**DATA FOR ANALYSIS**
= Beginning of Section =

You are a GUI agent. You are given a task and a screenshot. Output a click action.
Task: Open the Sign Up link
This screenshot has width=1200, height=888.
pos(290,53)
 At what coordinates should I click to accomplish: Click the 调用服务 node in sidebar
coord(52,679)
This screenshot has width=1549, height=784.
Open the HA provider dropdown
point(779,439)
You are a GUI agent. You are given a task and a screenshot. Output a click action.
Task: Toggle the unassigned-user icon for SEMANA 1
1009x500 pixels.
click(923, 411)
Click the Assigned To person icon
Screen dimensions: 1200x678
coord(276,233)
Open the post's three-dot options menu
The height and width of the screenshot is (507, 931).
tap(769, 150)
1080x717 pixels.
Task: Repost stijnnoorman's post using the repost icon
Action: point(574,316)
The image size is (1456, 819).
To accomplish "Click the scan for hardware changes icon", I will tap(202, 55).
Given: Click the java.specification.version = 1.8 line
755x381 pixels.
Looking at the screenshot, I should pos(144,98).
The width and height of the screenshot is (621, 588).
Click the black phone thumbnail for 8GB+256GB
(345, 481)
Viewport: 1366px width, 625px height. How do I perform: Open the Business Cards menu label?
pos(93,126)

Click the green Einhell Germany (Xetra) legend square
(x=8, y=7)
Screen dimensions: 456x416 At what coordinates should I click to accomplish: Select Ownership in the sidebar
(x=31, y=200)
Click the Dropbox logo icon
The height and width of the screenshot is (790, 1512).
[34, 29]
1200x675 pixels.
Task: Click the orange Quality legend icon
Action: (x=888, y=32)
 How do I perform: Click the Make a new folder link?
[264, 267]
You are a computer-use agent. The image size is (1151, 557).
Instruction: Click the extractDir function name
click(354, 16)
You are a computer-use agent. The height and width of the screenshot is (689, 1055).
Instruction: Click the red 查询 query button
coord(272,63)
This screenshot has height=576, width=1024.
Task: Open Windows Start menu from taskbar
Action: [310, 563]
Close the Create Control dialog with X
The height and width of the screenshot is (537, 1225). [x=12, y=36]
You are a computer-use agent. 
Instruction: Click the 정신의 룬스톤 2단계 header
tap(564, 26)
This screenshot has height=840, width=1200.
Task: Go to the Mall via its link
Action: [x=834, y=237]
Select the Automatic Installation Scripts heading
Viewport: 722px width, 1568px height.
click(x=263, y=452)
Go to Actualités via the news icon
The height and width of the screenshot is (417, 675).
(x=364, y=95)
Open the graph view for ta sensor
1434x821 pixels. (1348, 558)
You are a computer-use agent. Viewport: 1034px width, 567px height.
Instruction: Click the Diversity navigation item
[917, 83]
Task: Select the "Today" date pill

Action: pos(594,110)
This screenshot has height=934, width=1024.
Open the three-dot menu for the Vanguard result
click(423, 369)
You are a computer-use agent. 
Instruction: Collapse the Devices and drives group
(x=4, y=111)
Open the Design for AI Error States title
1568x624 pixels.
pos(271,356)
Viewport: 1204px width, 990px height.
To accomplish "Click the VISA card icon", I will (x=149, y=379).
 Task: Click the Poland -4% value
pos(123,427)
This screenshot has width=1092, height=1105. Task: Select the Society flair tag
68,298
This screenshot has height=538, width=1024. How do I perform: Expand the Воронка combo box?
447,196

= End of Section =

**WORK TO BE COMPLETED**
Only a number is wanted here: how many lines of the records above include the string "will"?

**SOLVED PROBLEM**
2